Il Tribunale del Riesame 

Uno degli strumenti d’impugnazione dell’ordinanza applicativa di misure cautelari è il Tribunale del Riesame, procedimento disciplinato agli articoli 309 e seguenti del Codice di Procedura Penale.

Il procedimento per il riesame è esperibile solo contro le ordinanze che applicano per la prima volta la misura cautelare, e non è vincolato ai motivi illustrati dalla difesa a differenza dell’appello al riesame (previsto dall’art. 310 cod. proc. pen.) che si instaura quando la misura custodiale è già in essere.

Nel caso dell’appello al riesame il Giudice non può decidere su fatti non oggetto della critica difensiva.

Nel riesame, invece, il Giudice può andare oltre le rimostranze della difesa, che possono anche non essere espresse nell’atto del riesame.

In quanto tempo decide il Tribunale del Riesame?

Tuttavia, il riesame ha dei tempi molto ristretti: esso va proposto, infatti, entro dieci giorni dalla data di applicazione della misura cautelare e la decisione del Giudice avviene in massimo 15 giorni da quando la richiesta di riesame viene presentata, a seguito dell’udienza.

Questo significa dover preparare una valida difesa in tempi strettissimi, per riuscire a ottenere la scarcerazione dell’indagato o, comunque, la caducazione della misura cautelare applicata.

Se vuoi conoscere nei dettagli il procedimento applicativo di una misura cautelare, e il procedimento del Riesame, davanti al cd. Tribunale della Libertà, ti suggerisco di cliccare al link sopra, ti spiegherò anche in un video cosa fare in caso di arresto.

Nel nostro caso, quindi, l’Avvocato Vincenzo Ezio Esposito di Avvocato Penalista H24 presentava istanza al Tribunale del Riesame avverso l’ordinanza che applicava, in capo al nostro Assistito, la misura cautelare dell’obbligo di presentazione alla Polizia Giudiziaria al fine di ottenerne l’annullamento.

La strategia difensiva

Il nostro Assistito ammetteva gli addebiti, cioè confessava di aver applicato il magnete sopra il contatore, al fine di alterarne la registrazione dei consumi, ma di averlo fatto in tempi recenti, e non da lungo tempo, come pure sosteneva l’accusa.

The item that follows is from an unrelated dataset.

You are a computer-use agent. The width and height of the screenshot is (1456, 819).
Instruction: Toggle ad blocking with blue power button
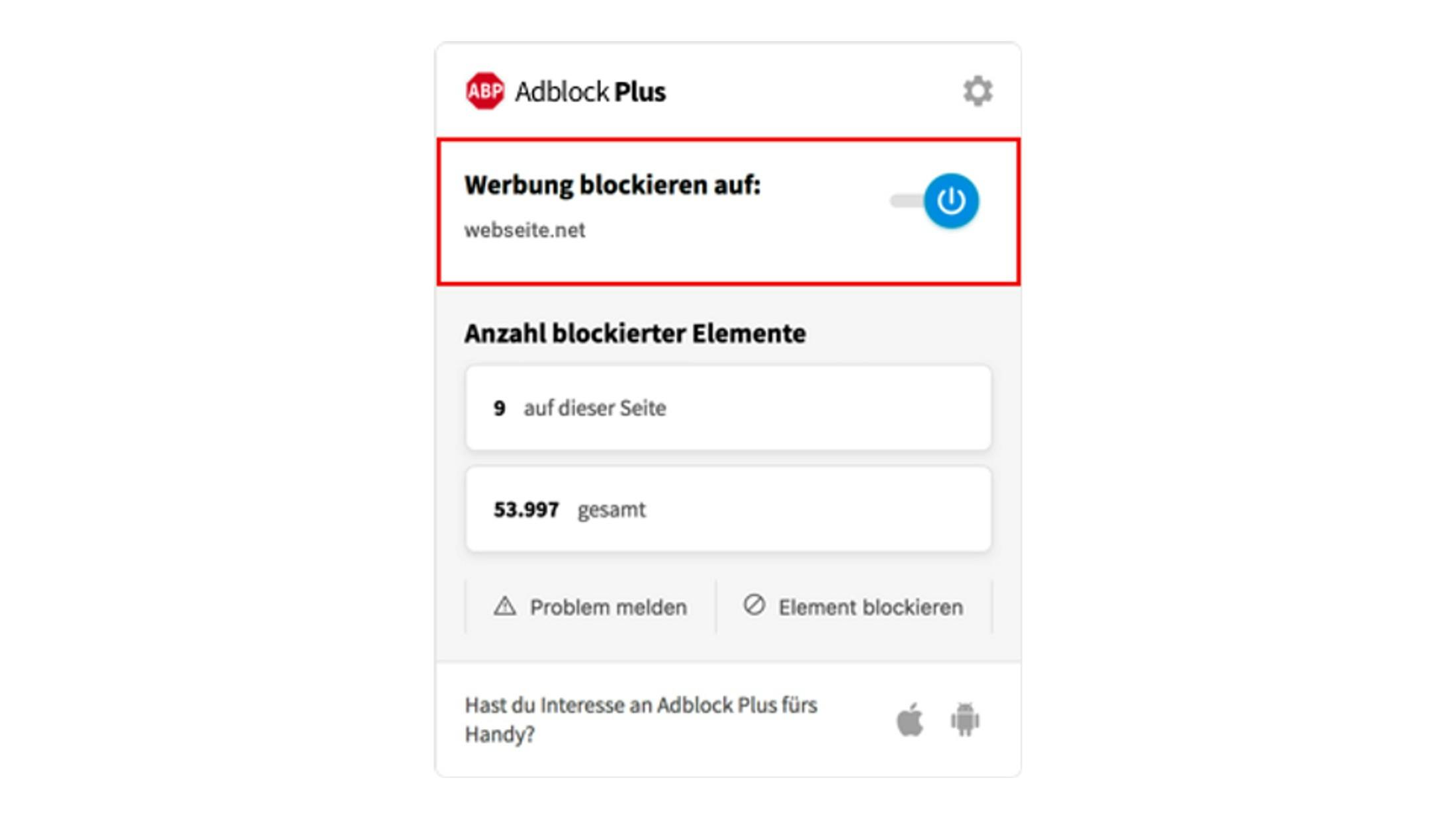click(951, 200)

La Difesa impugnava innanzi al Tribunale del Riesame l’ordinanza cautelare non lamentando l’insussistenza dei gravi indizi di colpevolezza (confermati, peraltro, dalle dichiarazioni stesse dell’imputato), ma contestando la sussistenza dell’unica esigenza cautelare ravvisata dal Giudice: il pericolo di reiterazione della condotta criminosa.

La difesa, cioè, faceva leva sul fatto che laddove l’imputato avesse voluto commettere altri fatti analoghi, certamente non avrebbe confessato quanto contestato.

Per di più, rilevava l’Avv. Esposito, l’Assistito era un soggetto sostanzialmente incensurato (su di lui gravava solamente un precedente assai risalente e del tutto avulso dalla condotta contestata), quindi non certamente avvezzo a condotte criminose.

Infine, anche se in fase cautelare, l’arresto e la temporanea privazione della libertà personale dell’indagato non potevano essere elementi trascurabili in ordine a un processo di ripensamento della condotta posta in essere.

In altri termini, sosteneva la difesa, anche la carcerazione preventiva e la celebrazione di un’udienza di convalida, costituivano uno stress tale da costituire certa efficacia deterrente in ordine alla ripetizione di condotte illecite.

Sezione X Riesame

La decisione del Tribunale del Riesame 

Il Tribunale del Riesame, pur non essendone vincolato, faceva proprie le doglianze difensive rassegnate dall’Avv. Esposito e annullava la misura cautelare applicata all’Assistito.

Ciò in quanto, ritiene il Tribunale, pur essendo certamente sussistenti i gravi indizi di colpevolezza in capo all’arrestato, la condotta aveva una portata offensiva così limitata e comunque confinata al proprio piccolo esercizio commerciale da non ritenersi sussistente la possibilità che l’indagato reiterasse le proprie condotte, connotate da un modestissimo grado di lesività.